■ Work task
Print the listing below once more, unchanged.

■ Dataset content
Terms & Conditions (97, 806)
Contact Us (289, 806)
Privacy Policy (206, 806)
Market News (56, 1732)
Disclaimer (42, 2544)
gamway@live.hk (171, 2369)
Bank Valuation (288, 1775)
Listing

■ Result of this task
Terms & Conditions (97, 806)
Contact Us (289, 806)
Privacy Policy (206, 806)
Market News (56, 1732)
Disclaimer (42, 2544)
gamway@live.hk (171, 2369)
Bank Valuation (288, 1775)
Listing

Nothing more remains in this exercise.